The API is inspired by parser combinators. The combinators take either string or regexps as input and return a regexp.
// works fine
sequence(capture("a"), maybe(/.\1/))
// throws
sequence(capture("a"), maybe(/.\1/u))
The only solution in the current situation I have would be to create a global "unicode" mode for that sets the atomicity rules, strip the u flag everywhere and let users add it manually after the fact, but it is not the cleanest API there could be.
A possible proper solution would be to remove the back reference validation when using the RegExp constructor. Plain backreferences still wouldn't work, but maybe(/./u, ref(1)) could neatly do the trick.
Alternatively, you could just parse the regexp and replace the problematic escapes so that when you go to upgrade it, it doesn't become a problem.
There may be a caveat with surrogates (I can't remember if Unicode regexps are processed by character code or by Unicode code point), but the rest is simply just parsing out the ambiguities that /u otherwise throws on and/or diverges with.
With the u flag, astral plane characters (surrogate pairs) are processed atomically (so, as code points) with respect to suffix operators and character set ranges, which is why I need the info.
I don't mind the rejection of invalid escape sequences (nor the rest of the syntax validation, it's great), the only issue is orphaned back references (which itself makes a lot of sense for RegExp literals).
Re. replacing, do you mean using a phony sequence (say, &1 for \1, escaping actual & as &&), and replacing them in the final regexp? It would mean that RegExps have to be finalized before they are usable, which is sub-optimal from an API standpoint.
By "replacing", I mean replacing stuff like \a and \z with a and z respectively, among other things. Also, \u{2} in non-/u regexps matches strings with the substring "uu", while in /u regexps, it's equivalent to \x02. So in each case, it's just about stripping redundancy.
You'd be better off lazily generating the regexp in that case and building the backreferences internally - you can design the API to throw on execution if you have a backreference without a corresponding capture.
Yeah probably. The current API has this neat property that it is "RegExp in, RegExp out", benefitting from the validation offered by the RegExp() constructor (so I know that there are no structural loose ends). The values returned by the combinators are also necessarily valid, so I guess I could use thunks with a .toRegExp() method, even though I lose in immediacy, which is an important property for me when prototyping.

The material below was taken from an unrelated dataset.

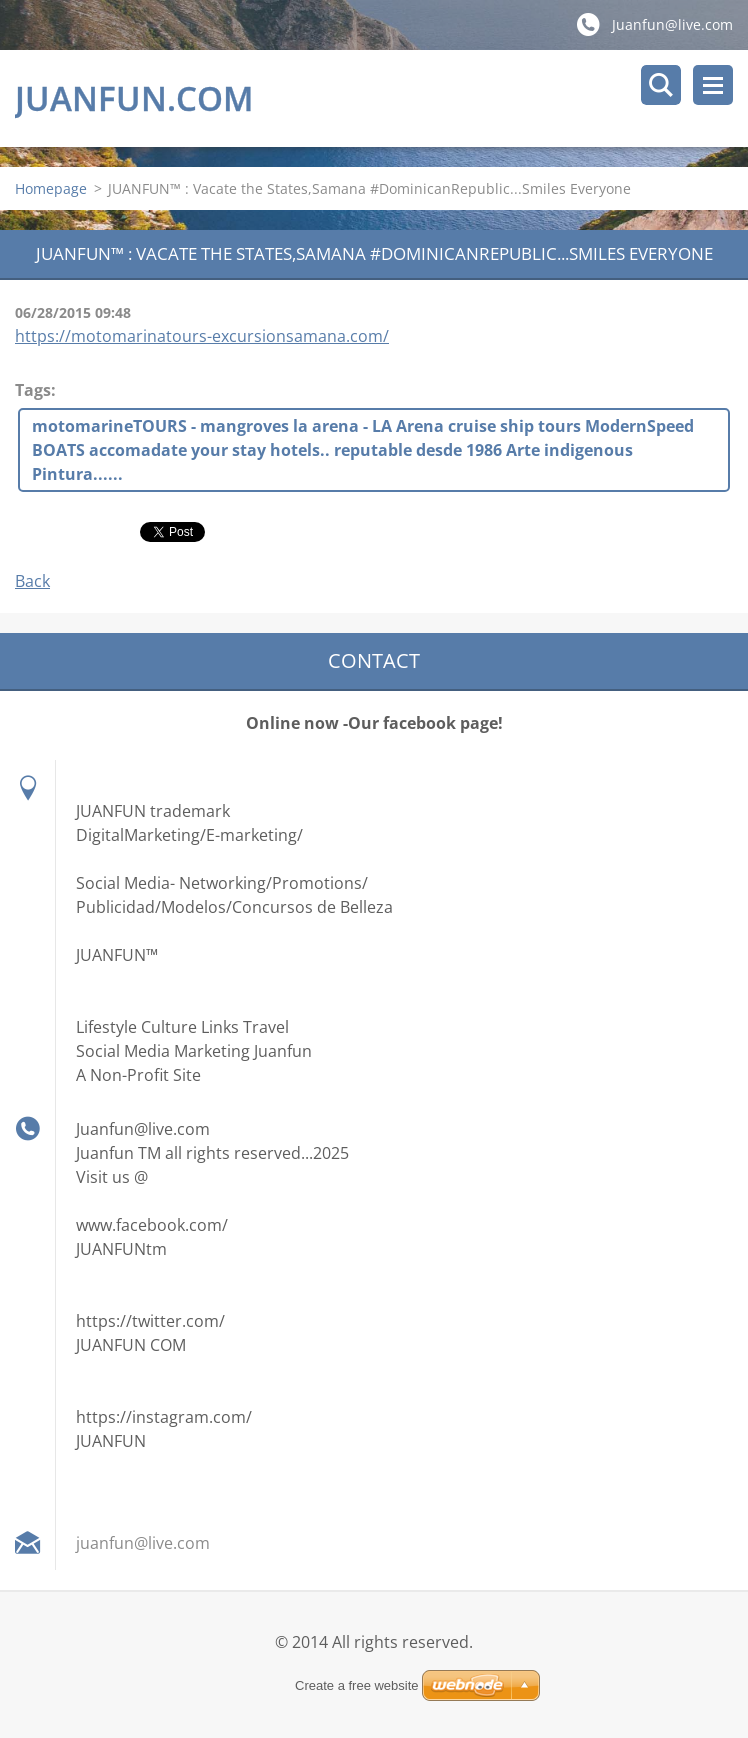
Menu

Another drawback of the current strictness (which doesn't affect me in this case, but will bite people) is that packages like https://github.com/sindresorhus/escape-string-regexp are made obsolete by the u flag, since you can't escape ] or - out of charsets, and the other special characters within a char set...
Edit: pinging @mathiasbynens who was pretty active on the unicode RegExp front.

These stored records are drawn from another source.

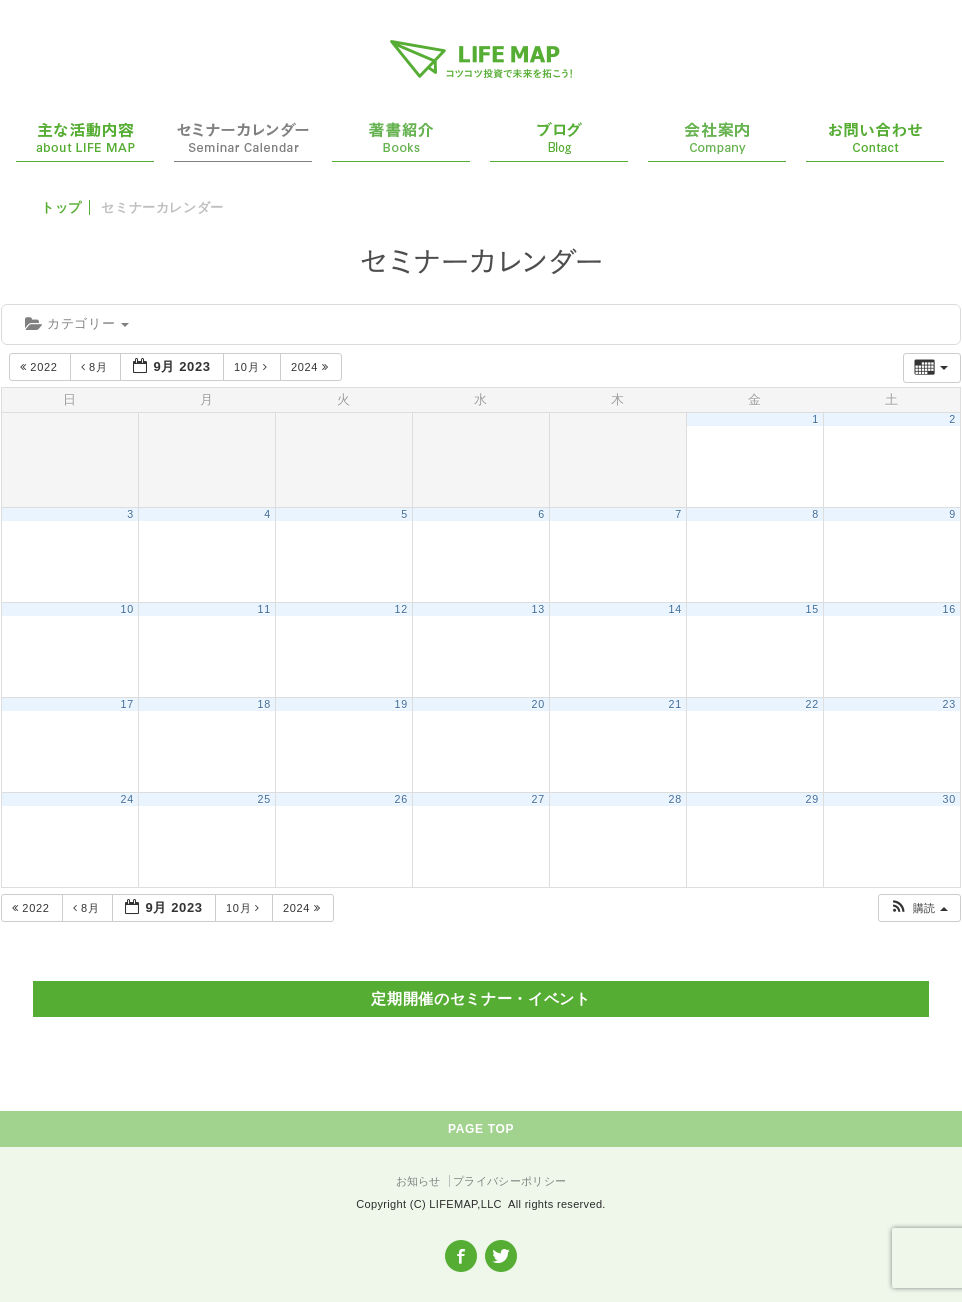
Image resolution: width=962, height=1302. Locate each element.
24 (127, 799)
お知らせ (418, 1181)
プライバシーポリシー (509, 1181)
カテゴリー (77, 323)
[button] (918, 908)
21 (675, 704)
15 (812, 609)
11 (264, 609)
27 (538, 799)
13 (538, 609)
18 (264, 704)
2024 (311, 367)
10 (127, 609)
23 (949, 704)
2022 (40, 367)
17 (127, 704)
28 (675, 799)
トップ (61, 207)
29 (812, 799)
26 (401, 799)
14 (675, 609)
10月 (252, 367)
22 (812, 704)
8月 (96, 367)
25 (264, 799)
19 (401, 704)
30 (949, 799)
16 (949, 609)
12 (401, 609)
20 (538, 704)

Edit again: I just ran into the Lone quantifier bracket issue now. The new rules don't make any sense to me. You're being incredibly uptight about not escaping things that don't need to be, then you introduce a new, arbitrarily mandatory escape sequence. ... OTOH /[-[-]/u still works fine.
Edited, hopefully one last time: I know that they are intended as ergonomic improvements, but I'm afraid the new rules make handling escaping more complex in practice. The rules before were
you can escape whatever you like
but you don't have to unless it is necessary for semantics reasons, with the exception of \).
Now it is
you must have perfect knowledge of the JS RegExp syntax to know what to escape
you can only escape when strictly necessary
except for unmatched parentheses, backets and braces outside character classes
So now you need expert level knowledge of the syntax of the JS dialect to start using them.
The new rules (with the exception of the alphabetic escape sequences which are necessary for forwards compatibility) make RegExps even less approachable for occasional (i.e. most) users.